### [WRITTEN TASK]
Update the lines below so that "Viewport" becomes "Display area" wherever it occurs, and leave everything else unchanged. Omit the pictures from your answer.

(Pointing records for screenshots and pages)
☆ ☆ ☆ ☆ ☆ ☆ ☆
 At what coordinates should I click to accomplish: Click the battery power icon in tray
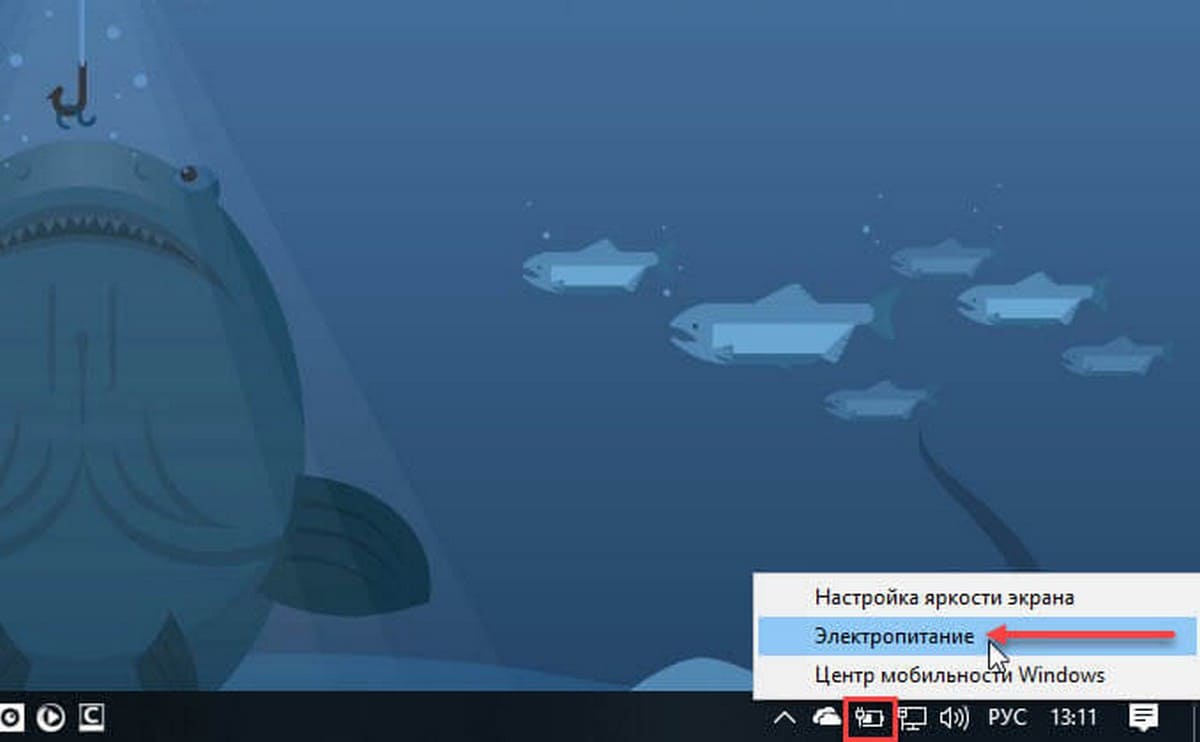pos(868,717)
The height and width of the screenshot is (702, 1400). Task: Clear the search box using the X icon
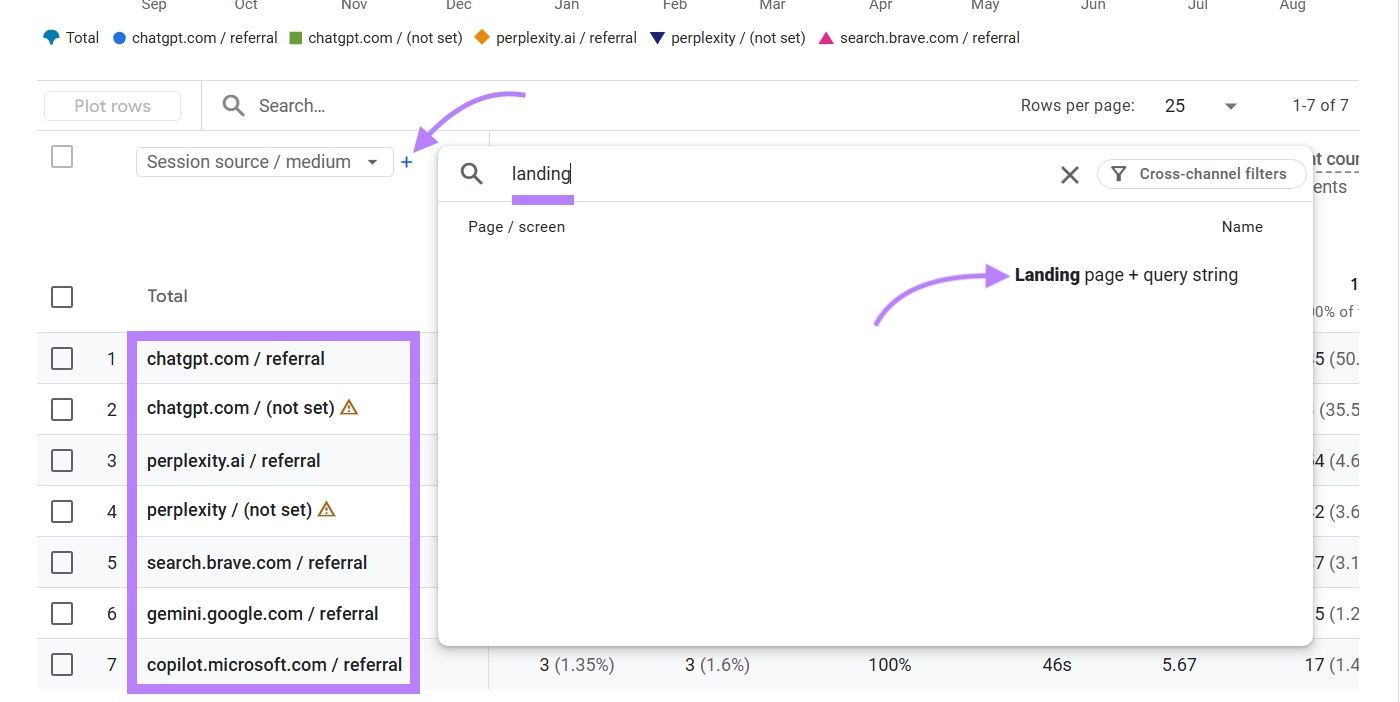pyautogui.click(x=1069, y=174)
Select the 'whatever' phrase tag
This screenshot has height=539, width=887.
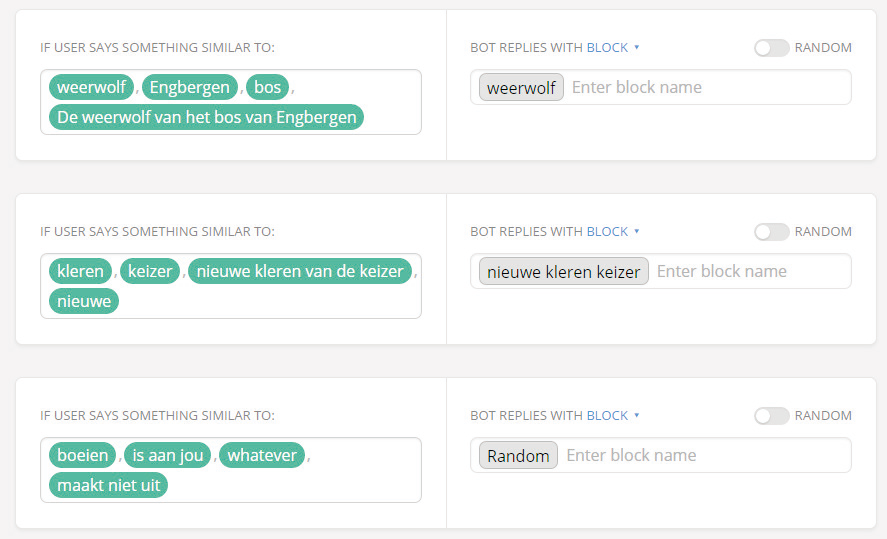(x=262, y=455)
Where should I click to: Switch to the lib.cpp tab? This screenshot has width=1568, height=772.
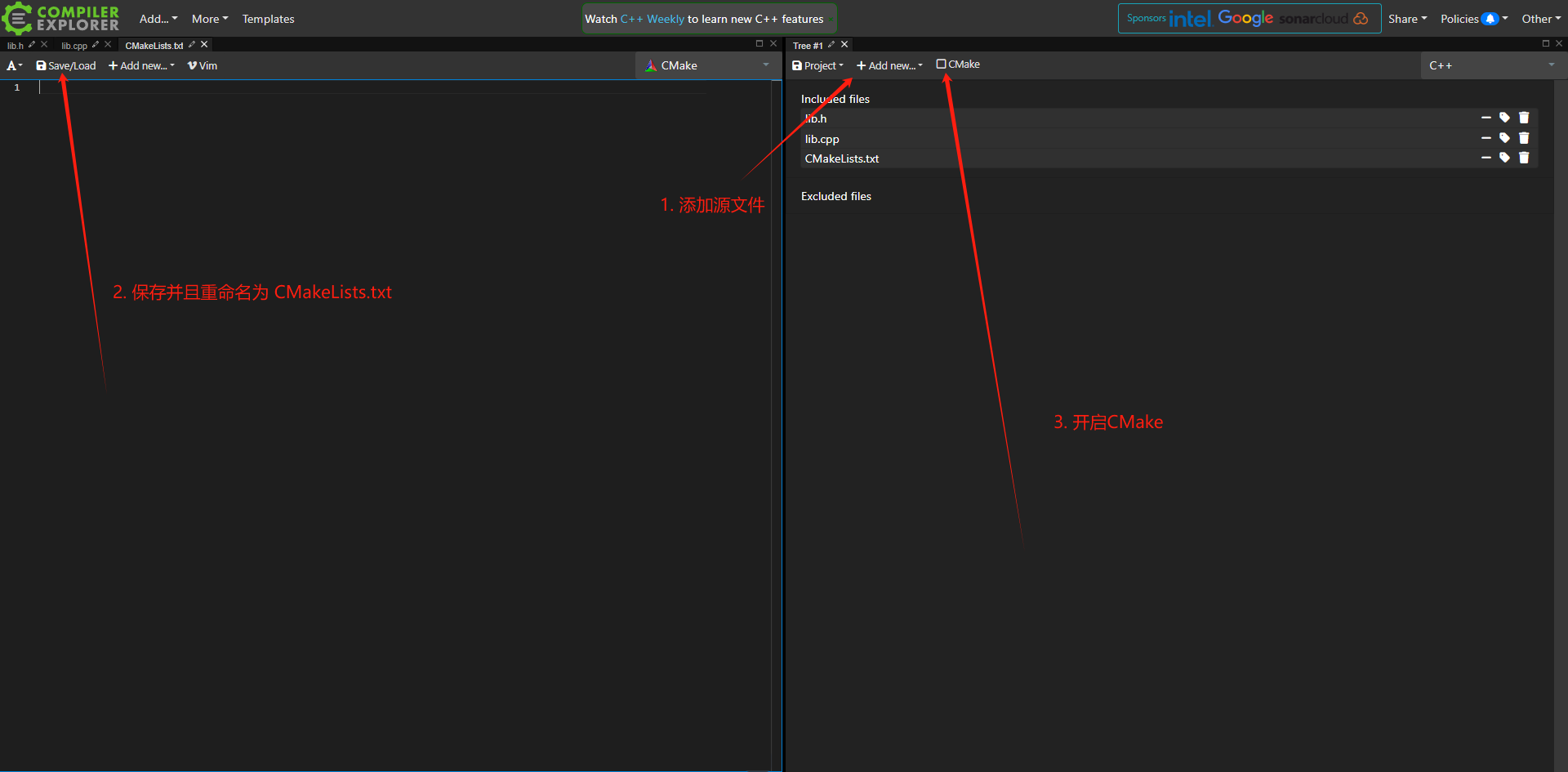click(74, 46)
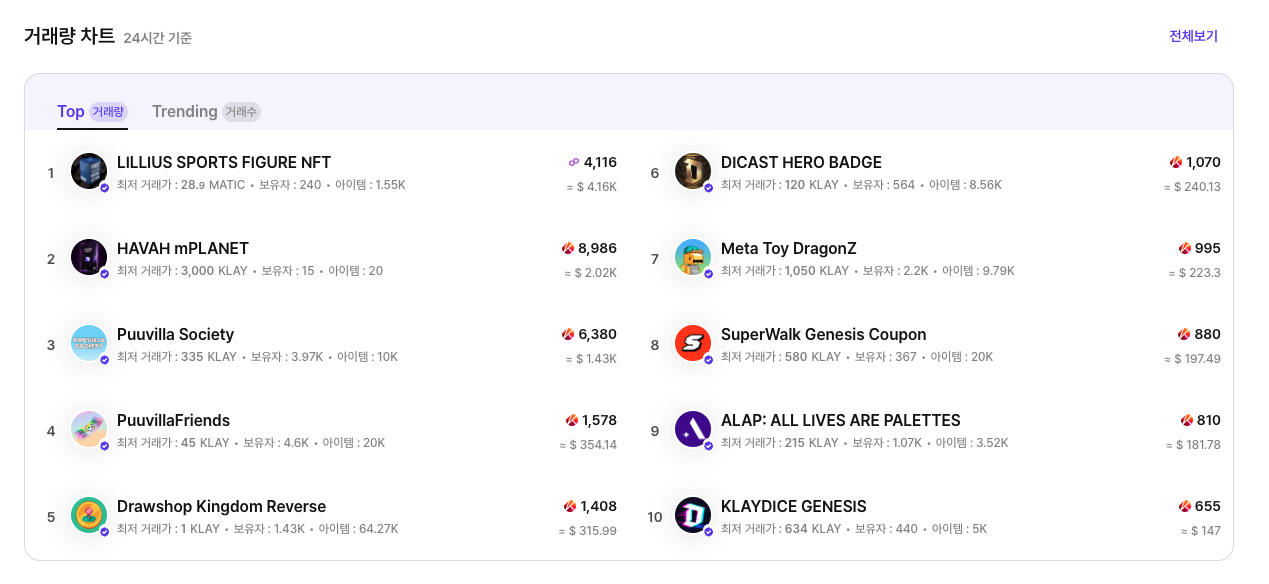Open the PuuvillaFriends rainbow avatar icon
This screenshot has width=1269, height=584.
click(89, 429)
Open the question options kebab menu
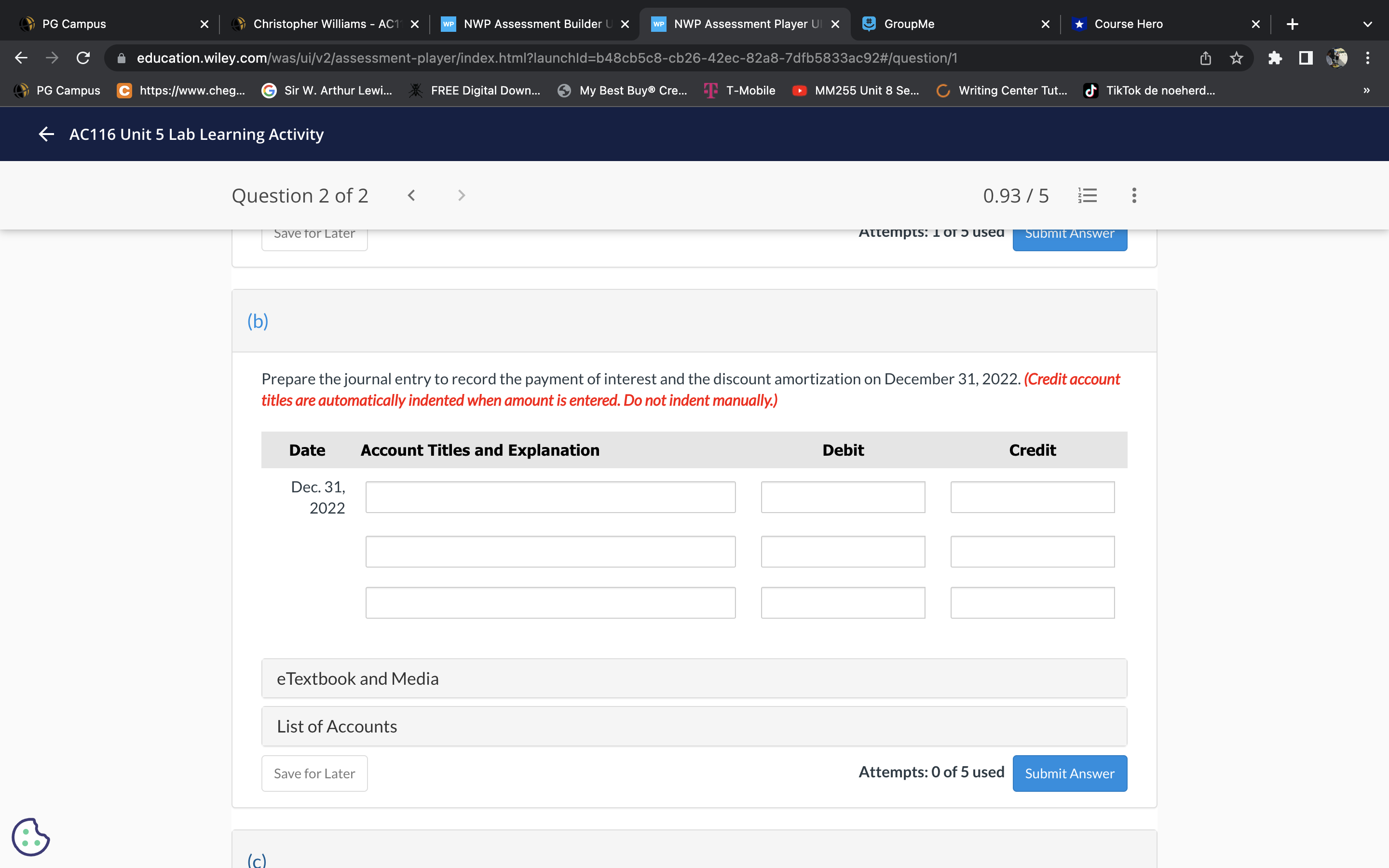The height and width of the screenshot is (868, 1389). click(1133, 195)
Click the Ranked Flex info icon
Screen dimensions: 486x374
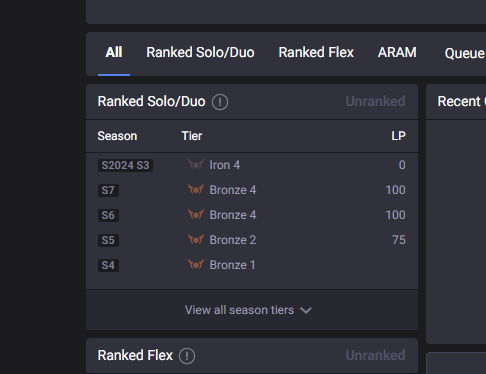187,356
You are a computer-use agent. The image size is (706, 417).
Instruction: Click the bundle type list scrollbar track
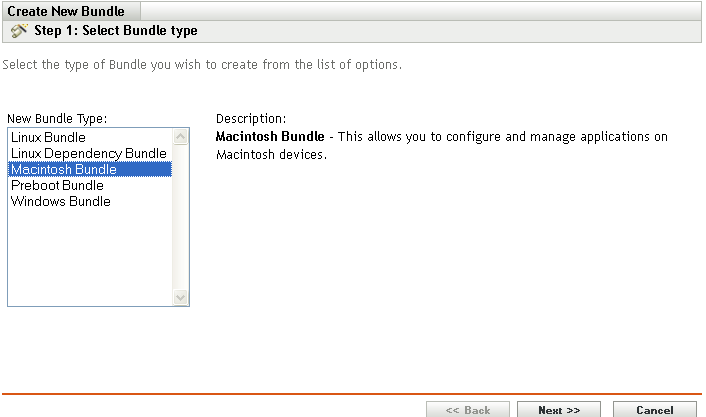tap(181, 220)
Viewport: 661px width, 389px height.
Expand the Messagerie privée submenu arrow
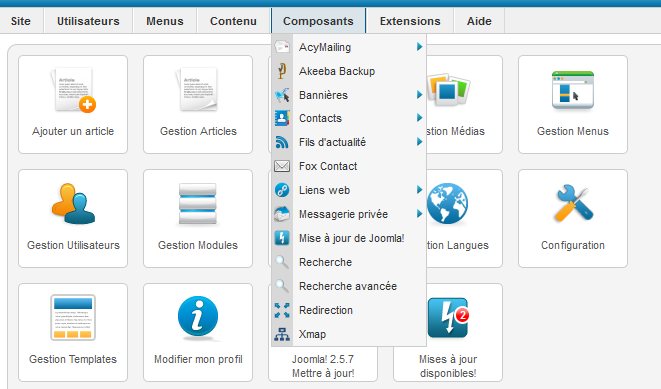click(x=419, y=214)
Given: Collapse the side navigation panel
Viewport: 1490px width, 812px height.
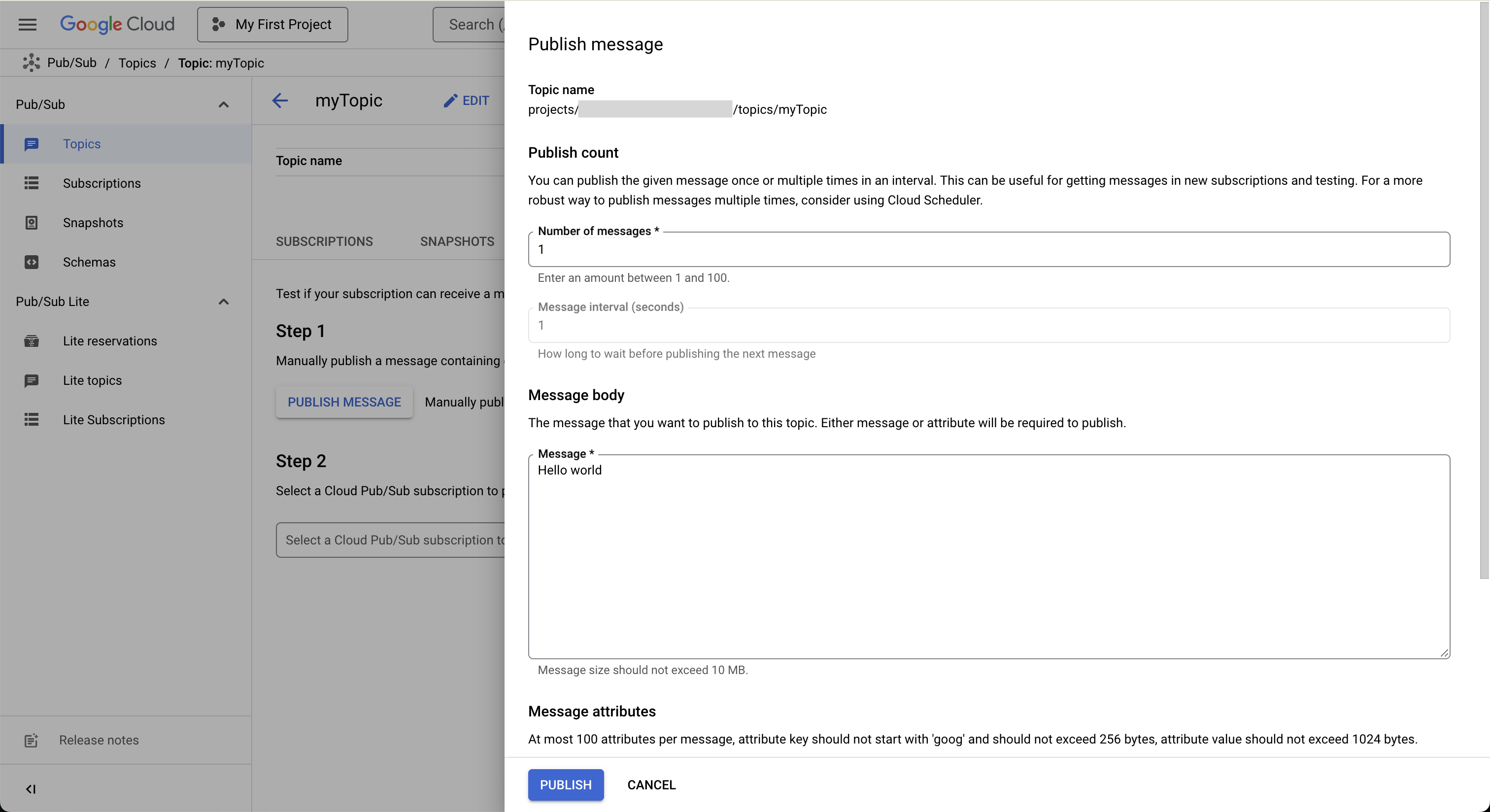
☆ ☆ ☆ ☆ ☆ ☆ ☆
### [RESPONSE FOR THIS EXERCISE]
 At what coordinates should I click to accomplish: Click the battery power icon in tray
pos(868,717)
The height and width of the screenshot is (702, 1400). Task: Clear the search box using the X icon
pyautogui.click(x=1069, y=174)
Select the 'whatever' phrase tag
This screenshot has height=539, width=887.
(x=262, y=455)
Where should I click to: Switch to the lib.cpp tab? This screenshot has width=1568, height=772.
click(74, 46)
Open the PuuvillaFriends rainbow avatar icon
This screenshot has width=1269, height=584.
click(89, 429)
Open the question options kebab menu
The height and width of the screenshot is (868, 1389). click(1133, 195)
Click the Ranked Flex info icon
Screen dimensions: 486x374
187,356
You are a computer-use agent. The image size is (706, 417).
Instruction: Click the bundle type list scrollbar track
tap(181, 220)
Display area: 661px width, 389px height.
Expand the Messagerie privée submenu arrow
click(x=419, y=214)
Given: Collapse the side navigation panel
Display area: 1490px width, 812px height.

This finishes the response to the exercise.